New frontiers in echocardiography: hand-carried ultrasound devices

Erik Sloth, MD, PhD, DMSc, Consultant of Cardiothoracic Anaesthesiology*

Department of Anaesthesiology, Skejby Sygehus, Aarhus University Hospital, 8200 Aarhus N, Denmark

* Tel.: +45 8949 5566. sloth{at}dadlnet.dk

Sir,

It was with great interest I joined Euroecho 2003 in Barcelona in December.

As an anaesthesiologist and intensivist I found the secession "New frontiers in echocardiography: "Hand-carried ultrasound devices (HCU)"" very exciting.

All speakers heavily advocated for a more widespread use of echocardiography with statements such as, "Not only cardiologists, but all health care personal should learn TTE, also in the primary care". The question: "Who will use these devices?", was answered "every one" and it was suggested that guidelines for other than cardiologists should be made and that "cardiologists should teach intensivists".

My question is, is this the general opinion among cardiologists or only representative for a small group of HCU enthusiasts?

Another interesting issue was the fact that the advertised expansion was not founded on new and scientifically based data. The only arguments were that HCU's make TTE easier. "In five years everybody has a pocket machine", was an argument.

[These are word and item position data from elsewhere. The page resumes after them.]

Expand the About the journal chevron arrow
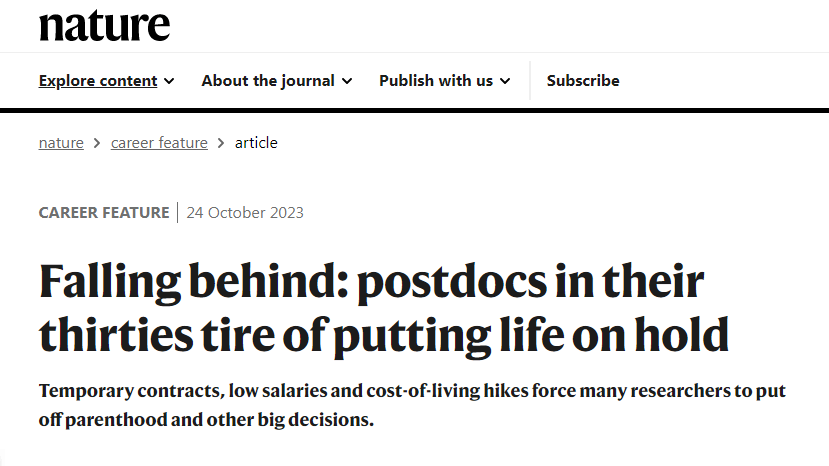The image size is (829, 466). pyautogui.click(x=347, y=81)
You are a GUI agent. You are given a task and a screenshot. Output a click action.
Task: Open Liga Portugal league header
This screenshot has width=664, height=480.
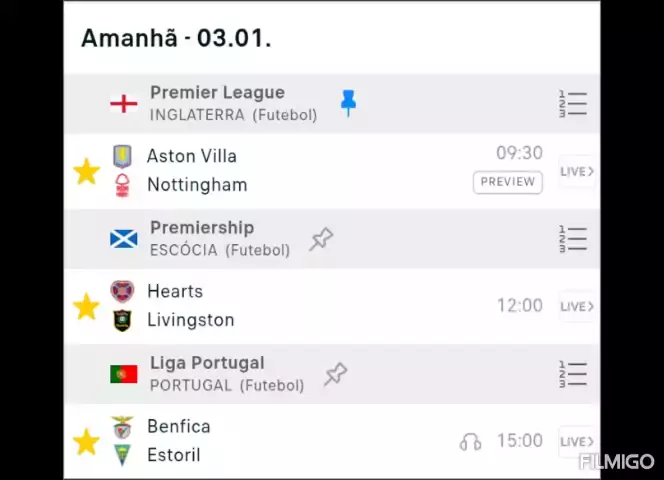(207, 363)
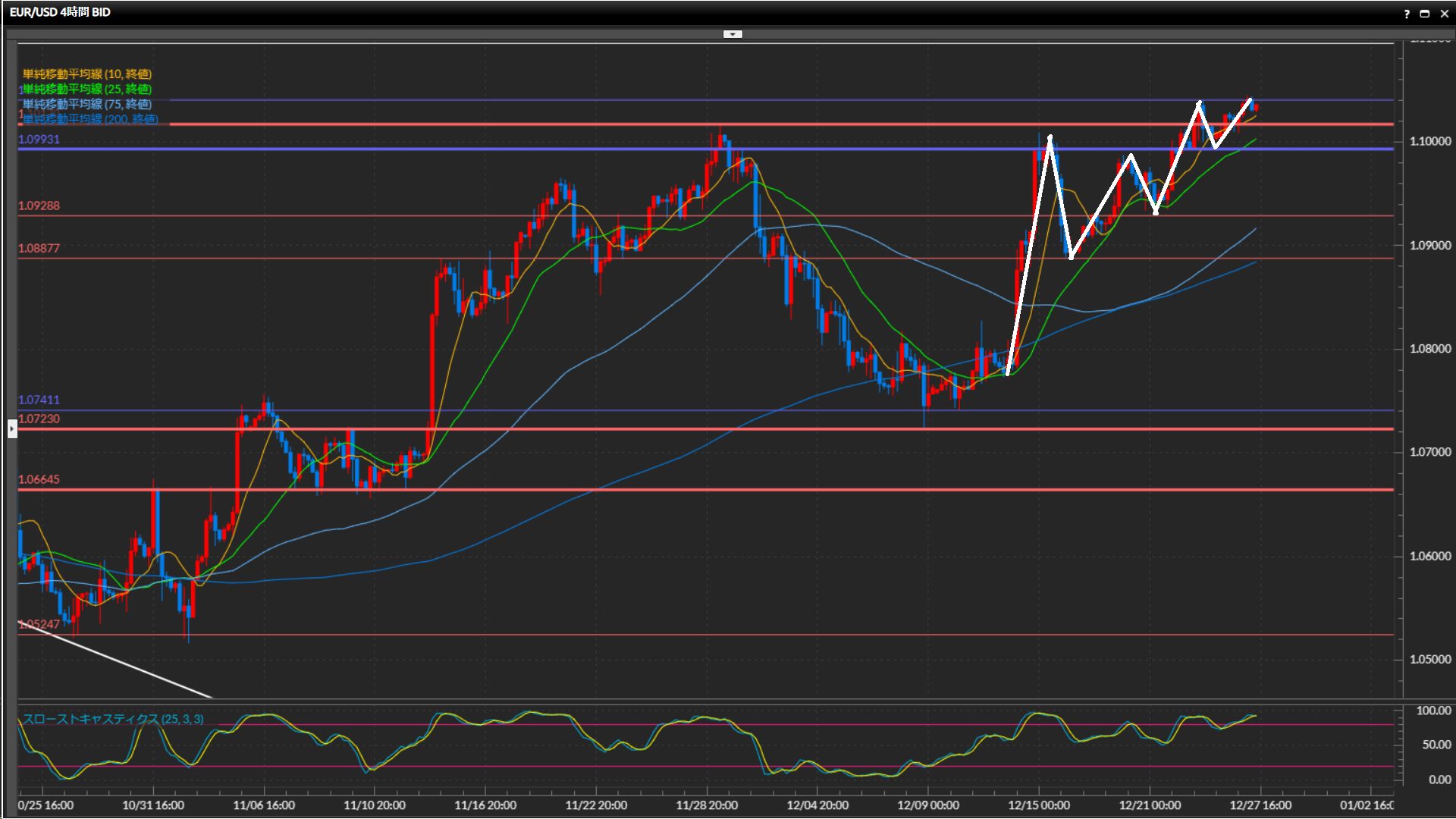Image resolution: width=1456 pixels, height=819 pixels.
Task: Click the SMA (75, 終値) indicator label
Action: (x=87, y=104)
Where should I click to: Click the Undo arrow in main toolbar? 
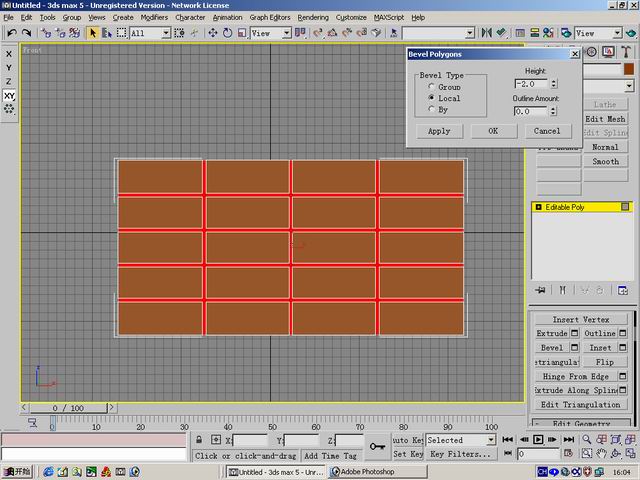12,33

Portable or not should not be decisive. TTE should be carried out on clinical indications – diagnostic or for hemodynamic optimisation. The goal is to get the right information on the physiological determinants (preload, afterload, contractility, compliance and relaxation) together with present pathology in time and by means of the best method. These considerations are the basis for the arguments we adduce as anaesthesiologists and intensivists in the encouragement for a more widespread use of TTE.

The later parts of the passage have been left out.